In [6]:
import numpy as np
import matplotlib.pyplot as plt
import pandas as pd
from sklearn.model_selection import train_test_split
from sklearn.linear_model import LinearRegression
from sklearn.tree import DecisionTreeClassifier
from sklearn.metrics import mean_squared_error, r2_score, accuracy_score, confusion_matrix
from sklearn.ensemble import RandomForestClassifier
from sklearn.ensemble import HistGradientBoostingClassifier
from sklearn.preprocessing import MinMaxScaler
from sklearn.svm import SVC

np.random.seed(42)
random_state = 42

In [7]:
modelNames = ["r00_g10_3000k",
                "r01_g10_3000k",
                "r02_g10_3000k",
                "r03_g10_3000k",
                "r04_g10_3000k",
                "r05_g10_3000k",
                "r06_g10_3000k",
                "r07_g10_3000k",
                "r08_g10_3000k",
                "r09_g10_3000k",
                "r10_g10_3000k",
                "r10_g09_3000k",
                "r10_g08_3000k",
                "r10_g07_3000k",
                "r10_g06_3000k",
                "r10_g05_3000k",
                "r10_g04_3000k",
                "r10_g03_3000k",
                "r10_g02_3000k",
                "r10_g01_3000k",
                "r10_g00_3000k"]


# all 21 act datasets
act_r00_g10_3000k = pd.read_csv("C:/Projects/public/XAI_Master/datasets/act_r00_g10_3000k.csv", header=0, index_col=None, float_precision='high')
act_r01_g10_3000k = pd.read_csv("C:/Projects/public/XAI_Master/datasets/act_r01_g10_3000k.csv", header=0, index_col=None, float_precision='high')
act_r02_g10_3000k = pd.read_csv("C:/Projects/public/XAI_Master/datasets/act_r02_g10_3000k.csv", header=0, index_col=None, float_precision='high')
act_r03_g10_3000k = pd.read_csv("C:/Projects/public/XAI_Master/datasets/act_r03_g10_3000k.csv", header=0, index_col=None, float_precision='high')
act_r04_g10_3000k = pd.read_csv("C:/Projects/public/XAI_Master/datasets/act_r04_g10_3000k.csv", header=0, index_col=None, float_precision='high')
act_r05_g10_3000k = pd.read_csv("C:/Projects/public/XAI_Master/datasets/act_r05_g10_3000k.csv", header=0, index_col=None, float_precision='high')
act_r06_g10_3000k = pd.read_csv("C:/Projects/public/XAI_Master/datasets/act_r06_g10_3000k.csv", header=0, index_col=None, float_precision='high')
act_r07_g10_3000k = pd.read_csv("C:/Projects/public/XAI_Master/datasets/act_r07_g10_3000k.csv", header=0, index_col=None, float_precision='high')
act_r08_g10_3000k = pd.read_csv("C:/Projects/public/XAI_Master/datasets/act_r08_g10_3000k.csv", header=0, index_col=None, float_precision='high')
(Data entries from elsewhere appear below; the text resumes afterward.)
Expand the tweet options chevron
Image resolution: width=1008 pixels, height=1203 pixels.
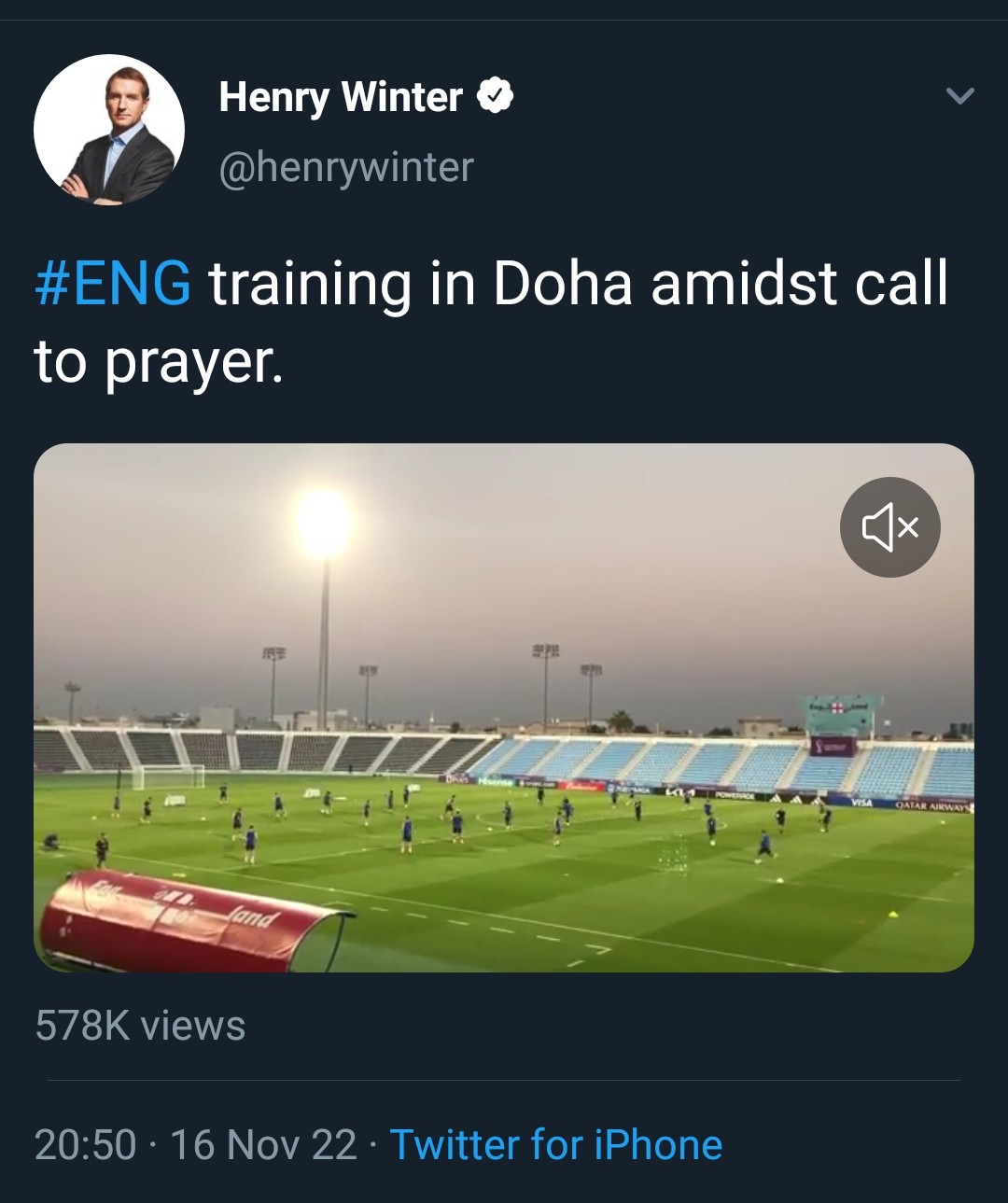(x=959, y=96)
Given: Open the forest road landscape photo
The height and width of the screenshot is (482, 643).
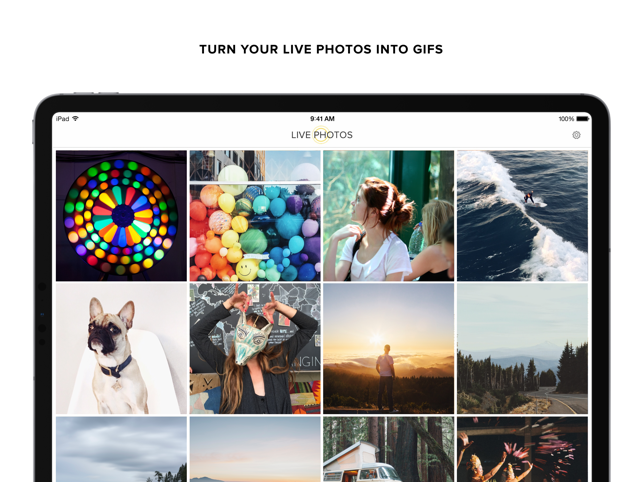Looking at the screenshot, I should (x=522, y=349).
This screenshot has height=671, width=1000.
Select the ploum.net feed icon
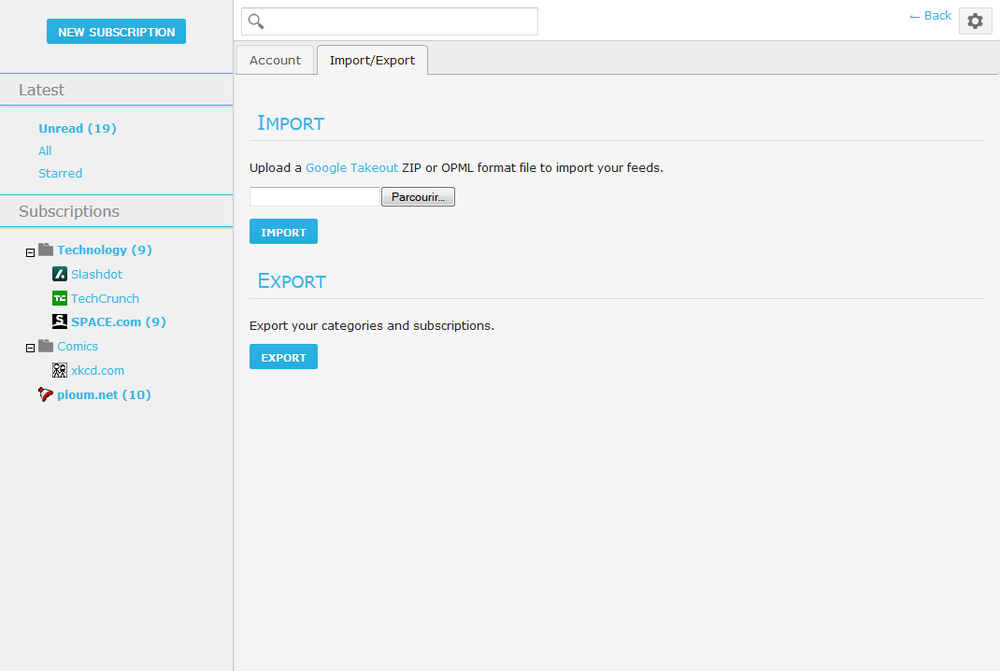[44, 394]
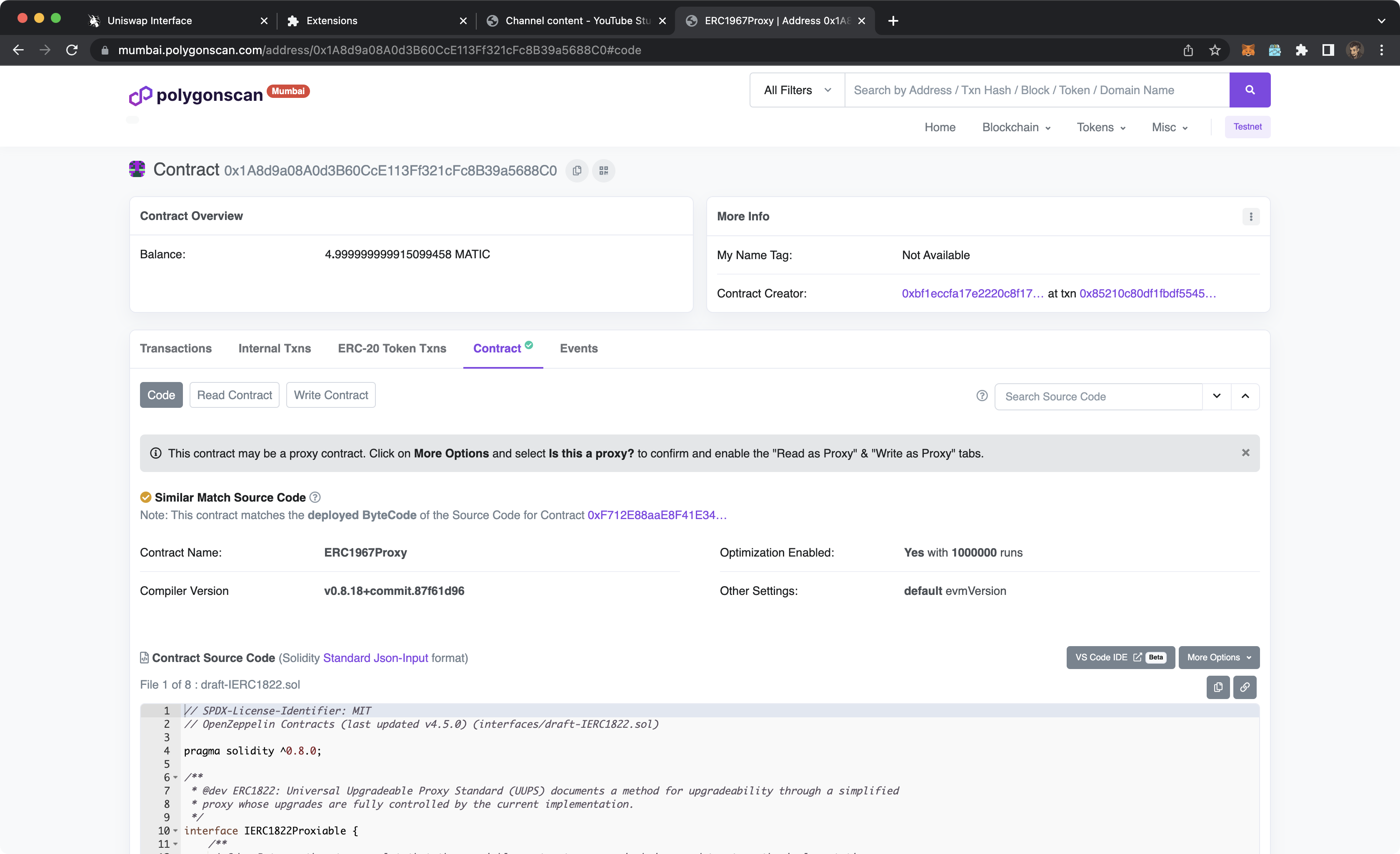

act_r09_g10_3000k = pd.read_csv("C:/Projects/public/XAI_Master/datasets/act_r09_g10_3000k.csv", header=0, index_col=None, float_precision='high')
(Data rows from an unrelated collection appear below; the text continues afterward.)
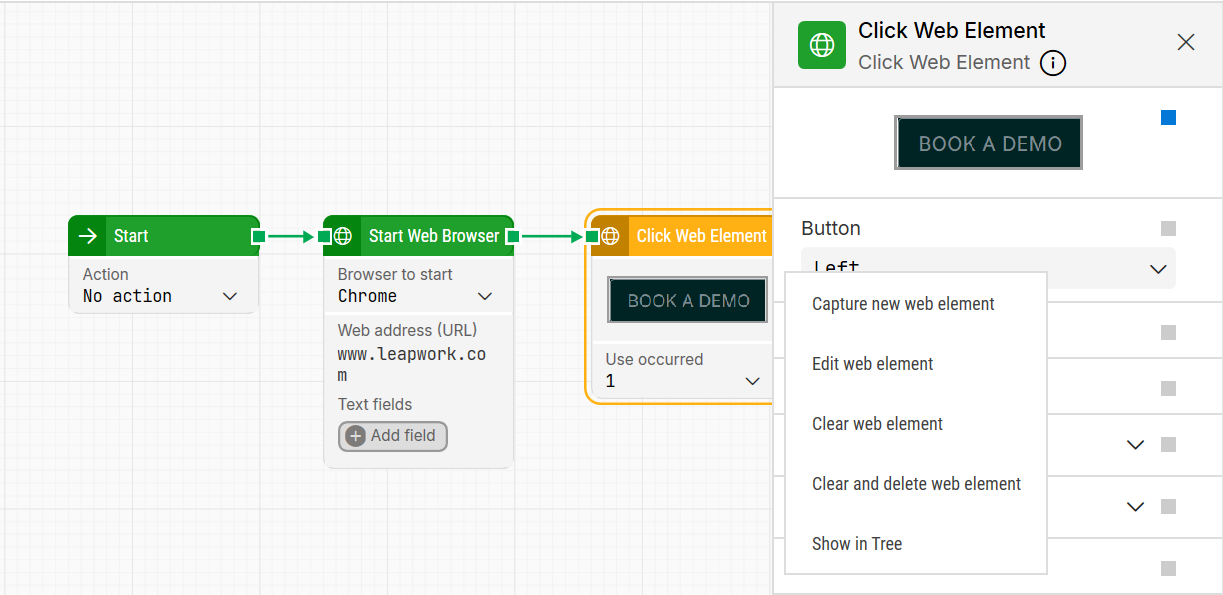This screenshot has height=595, width=1223.
Task: Open the Button dropdown set to Left
Action: [988, 268]
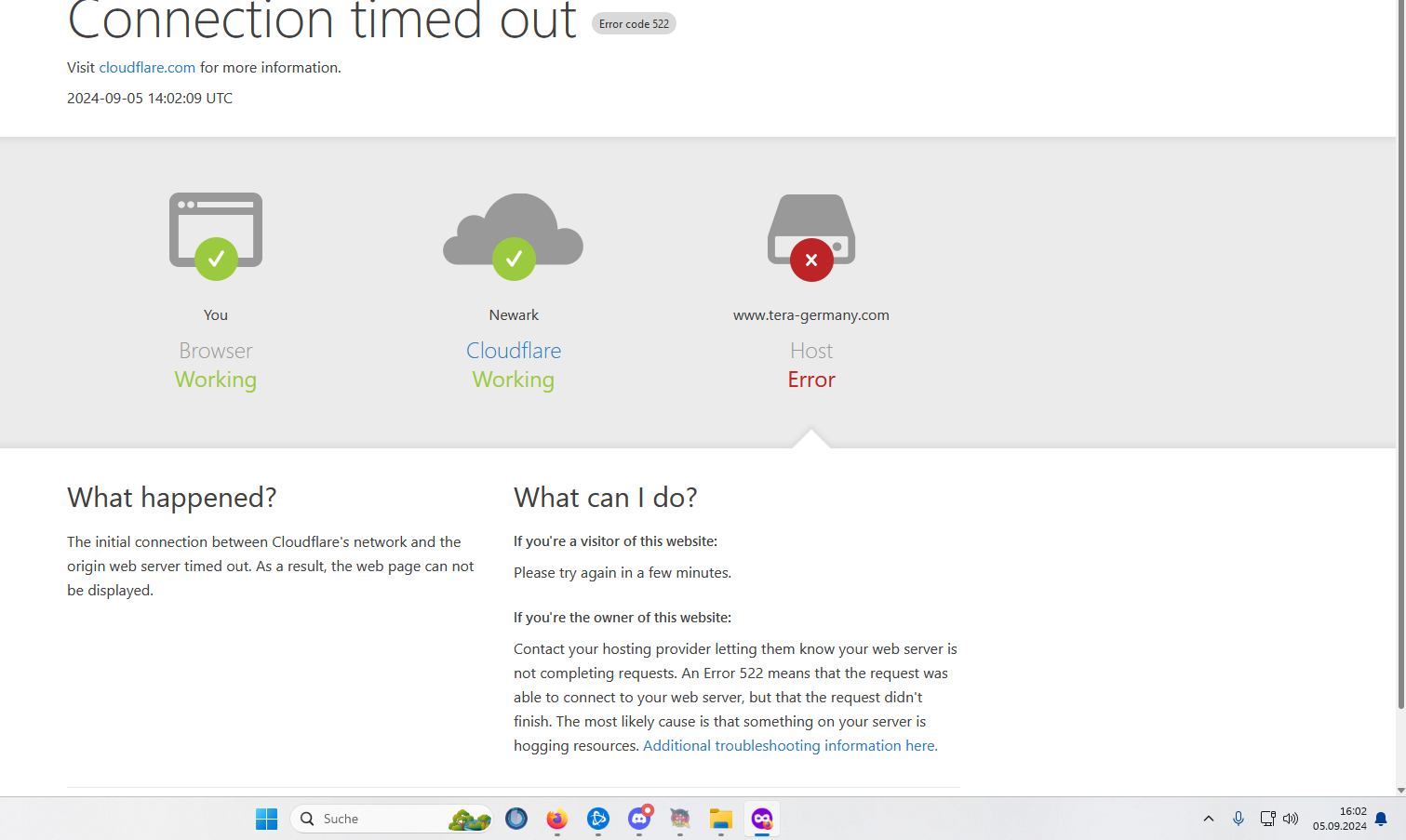Click the Error code 522 badge
The width and height of the screenshot is (1406, 840).
(634, 24)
act_r10_g00_3000k = pd.read_csv("C:/Projects/public/XAI_Master/datasets/act_r10_g00_3000k.csv", header=0, index_col=None, float_precision='high')
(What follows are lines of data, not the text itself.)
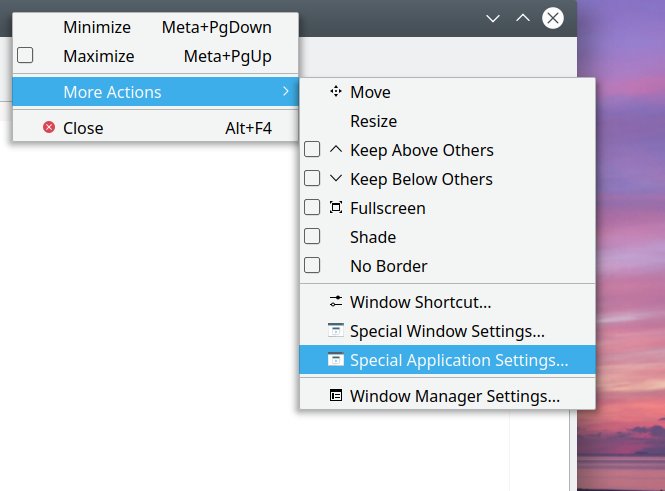Expand the More Actions submenu arrow
The image size is (665, 491).
[x=286, y=92]
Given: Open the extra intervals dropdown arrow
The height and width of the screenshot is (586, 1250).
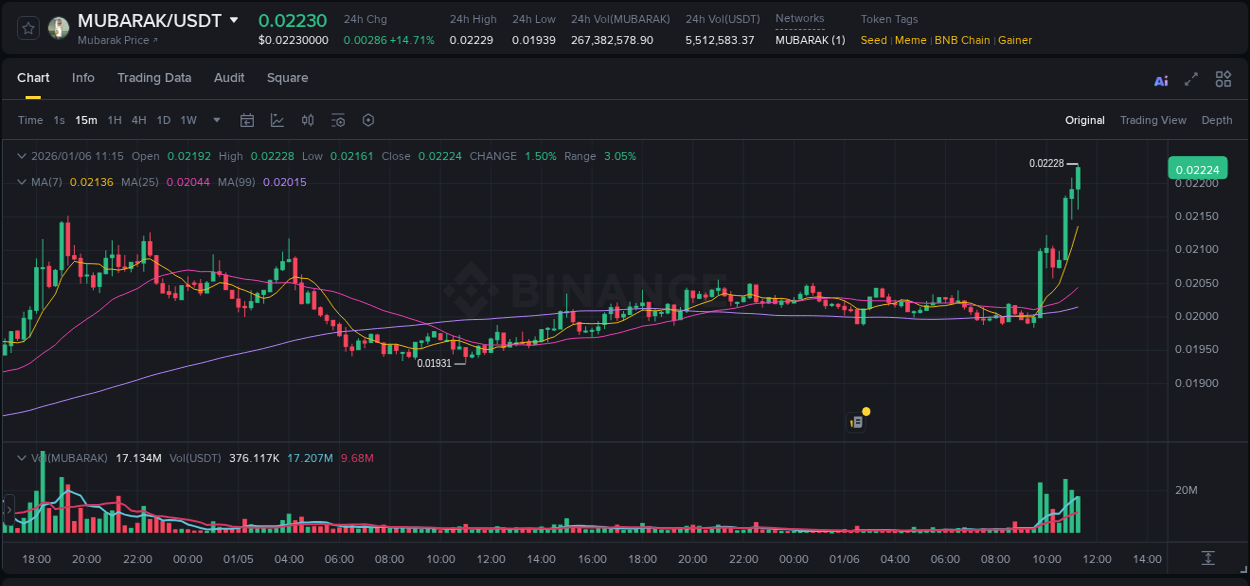Looking at the screenshot, I should [215, 120].
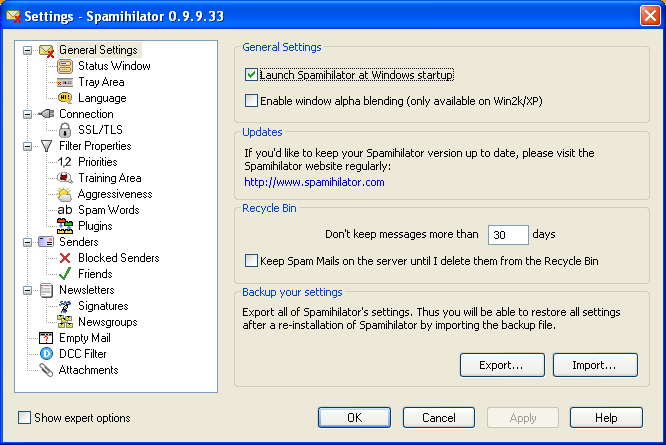Screen dimensions: 666x445
Task: Collapse the Newsletters tree node
Action: pyautogui.click(x=27, y=290)
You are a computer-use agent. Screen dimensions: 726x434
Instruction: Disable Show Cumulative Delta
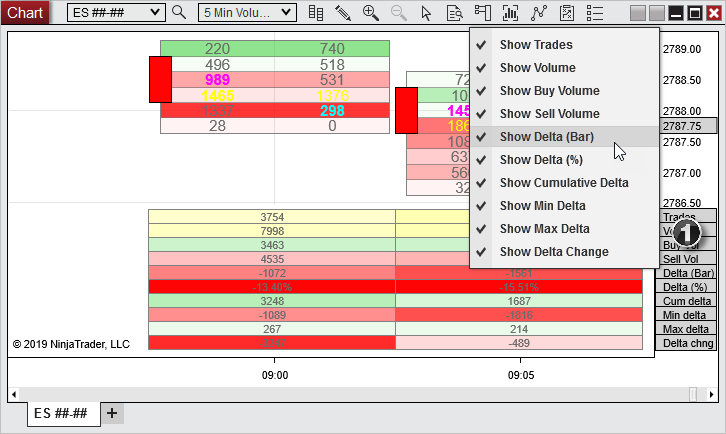(x=564, y=183)
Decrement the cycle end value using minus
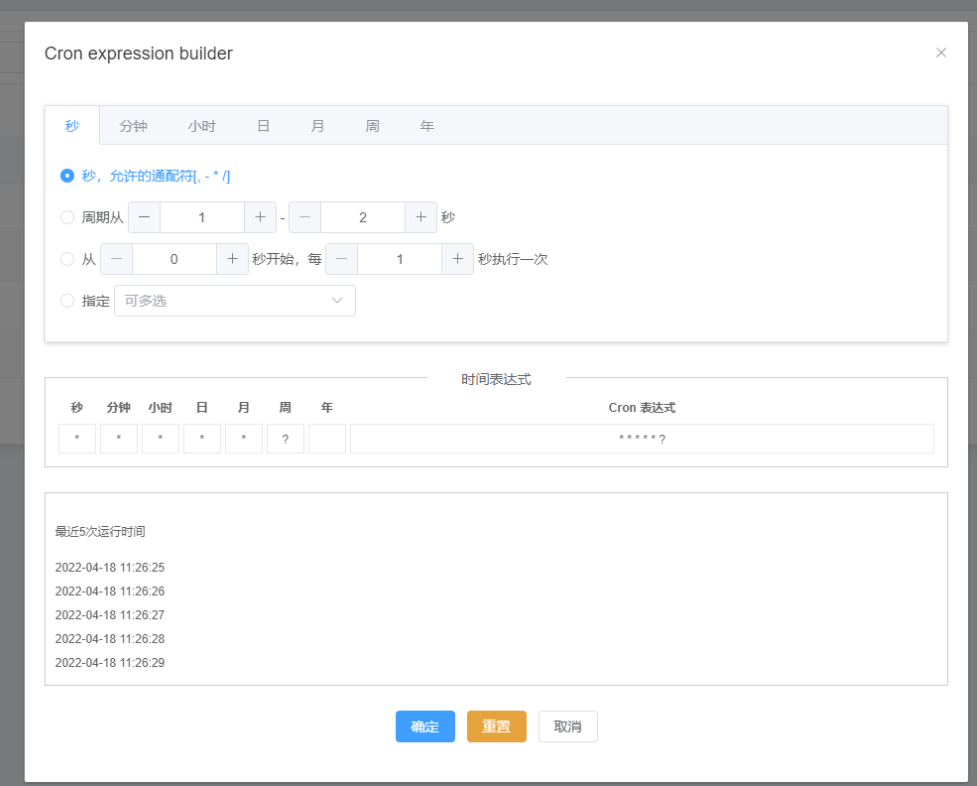Screen dimensions: 977x786 (304, 217)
act_r10_g01_3000k = pd.read_csv("C:/Projects/public/XAI_Master/datasets/act_r10_g01_3000k.csv", header=0, index_col=None, float_precision='high')
act_r10_g02_3000k = pd.read_csv("C:/Projects/public/XAI_Master/datasets/act_r10_g02_3000k.csv", header=0, index_col=None, float_precision='high')
act_r10_g03_3000k = pd.read_csv("C:/Projects/public/XAI_Master/datasets/act_r10_g03_3000k.csv", header=0, index_col=None, float_precision='high')
act_r10_g04_3000k = pd.read_csv("C:/Projects/public/XAI_Master/datasets/act_r10_g04_3000k.csv", header=0, index_col=None, float_precision='high')
act_r10_g05_3000k = pd.read_csv("C:/Projects/public/XAI_Master/datasets/act_r10_g05_3000k.csv", header=0, index_col=None, float_precision='high')
act_r10_g06_3000k = pd.read_csv("C:/Projects/public/XAI_Master/datasets/act_r10_g06_3000k.csv", header=0, index_col=None, float_precision='high')
act_r10_g07_3000k = pd.read_csv("C:/Projects/public/XAI_Master/datasets/act_r10_g07_3000k.csv", header=0, index_col=None, float_precision='high')
act_r10_g08_3000k = pd.read_csv("C:/Projects/public/XAI_Master/datasets/act_r10_g08_3000k.csv", header=0, index_col=None, float_precision='high')
act_r10_g09_3000k = pd.read_csv("C:/Projects/public/XAI_Master/datasets/act_r10_g09_3000k.csv", header=0, index_col=None, float_precision='high')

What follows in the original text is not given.